Chevron also now faces scrutiny by the Securities and Exchange Commission after Trillium Asset Management, a Boston-based sustainable and responsible investment fund, filed a request this week to review the company's shareholder disclosures on the magnitude of its financial and operational risk.
Shelley Alpern, vice president and director of ESG research and shareholder advocacy at Trillium, said: "The Ecuadorian courts are but one step away from seizing Chevron's assets to pay for the record $18bn judgment. It doesn't seem unreasonable to hope that a settlement agreement might be brokered that comes in below this extraordinary amount, puts funds to work immediately restoring the polluted areas, and helps Chevron put this reputational disaster behind it."
A delegation from the affected region in Ecuador is due to attend the AGM, alongside 22 proxy voters. Humberto Piaguaje, a leader of the Secoya tribe in the Ecuadorian Amazon, said: "We have fought for nearly 20 years to bring Chevron to justice, and finally we have a court judgment that affirms what we have been saying all this time.

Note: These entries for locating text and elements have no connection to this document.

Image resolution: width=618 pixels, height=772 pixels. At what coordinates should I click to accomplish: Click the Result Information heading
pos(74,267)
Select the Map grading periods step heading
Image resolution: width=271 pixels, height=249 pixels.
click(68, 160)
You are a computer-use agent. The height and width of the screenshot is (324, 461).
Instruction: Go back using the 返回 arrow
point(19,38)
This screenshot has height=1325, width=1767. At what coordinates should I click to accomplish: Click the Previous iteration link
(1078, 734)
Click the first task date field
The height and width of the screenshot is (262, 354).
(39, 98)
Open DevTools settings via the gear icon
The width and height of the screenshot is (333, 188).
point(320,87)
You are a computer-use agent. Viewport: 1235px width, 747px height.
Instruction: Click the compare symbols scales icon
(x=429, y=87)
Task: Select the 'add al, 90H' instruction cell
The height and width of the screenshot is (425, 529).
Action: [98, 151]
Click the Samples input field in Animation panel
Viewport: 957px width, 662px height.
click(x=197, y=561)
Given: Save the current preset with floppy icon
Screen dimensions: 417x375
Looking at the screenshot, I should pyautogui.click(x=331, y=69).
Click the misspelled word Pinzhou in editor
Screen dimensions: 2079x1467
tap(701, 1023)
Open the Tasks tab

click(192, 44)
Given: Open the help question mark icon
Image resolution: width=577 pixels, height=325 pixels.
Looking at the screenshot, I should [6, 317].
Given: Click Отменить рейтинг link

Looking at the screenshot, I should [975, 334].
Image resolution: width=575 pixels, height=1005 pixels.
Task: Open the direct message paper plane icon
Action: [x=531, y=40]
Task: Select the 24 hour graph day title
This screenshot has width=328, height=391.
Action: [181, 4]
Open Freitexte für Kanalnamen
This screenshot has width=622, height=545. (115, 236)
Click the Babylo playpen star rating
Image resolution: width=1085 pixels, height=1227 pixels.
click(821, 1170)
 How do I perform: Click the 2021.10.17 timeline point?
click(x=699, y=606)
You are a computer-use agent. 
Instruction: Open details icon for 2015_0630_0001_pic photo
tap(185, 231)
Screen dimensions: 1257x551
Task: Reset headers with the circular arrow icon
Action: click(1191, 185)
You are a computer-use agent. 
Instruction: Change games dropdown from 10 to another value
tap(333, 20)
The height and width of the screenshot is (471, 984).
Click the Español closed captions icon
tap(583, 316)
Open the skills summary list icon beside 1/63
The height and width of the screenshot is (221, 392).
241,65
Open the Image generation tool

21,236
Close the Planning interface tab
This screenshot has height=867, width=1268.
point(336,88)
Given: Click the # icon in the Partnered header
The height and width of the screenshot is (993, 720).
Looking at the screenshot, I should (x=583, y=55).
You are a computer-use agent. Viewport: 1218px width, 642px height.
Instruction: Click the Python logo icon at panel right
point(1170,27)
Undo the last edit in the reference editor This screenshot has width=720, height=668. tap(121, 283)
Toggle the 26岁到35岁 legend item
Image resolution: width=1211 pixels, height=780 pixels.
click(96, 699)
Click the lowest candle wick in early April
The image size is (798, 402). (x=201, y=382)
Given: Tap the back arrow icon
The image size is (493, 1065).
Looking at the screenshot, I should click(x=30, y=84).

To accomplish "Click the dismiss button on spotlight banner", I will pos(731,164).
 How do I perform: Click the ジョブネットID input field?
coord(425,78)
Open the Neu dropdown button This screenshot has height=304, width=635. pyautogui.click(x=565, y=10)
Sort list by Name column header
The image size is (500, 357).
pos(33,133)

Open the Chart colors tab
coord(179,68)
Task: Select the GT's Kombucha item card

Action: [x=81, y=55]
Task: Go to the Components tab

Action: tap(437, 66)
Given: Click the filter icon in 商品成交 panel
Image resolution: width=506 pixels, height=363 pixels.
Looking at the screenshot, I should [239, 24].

"The court, which Chevron chose, found them guilty of poisoning our rainforest, and our families. With this verdict, we have come north to demand that Chevron cease its lies and pay to clean up the contamination that is choking our communities."
Chevron continues to aggressively deny liability. The company said: "Chevron has appealed because the judgment was procured by fraud and because the Ecuadorian judicial system failed to afford an impartial tribunal and due process.
"The plaintiffs' representatives have colluded with the court and its experts, fabricated evidence, falsified reports, and forged signatures. Chevron acknowledges that the people of Ecuador's Amazon face legitimate challenges. But a fraudulent lawsuit is not a solution."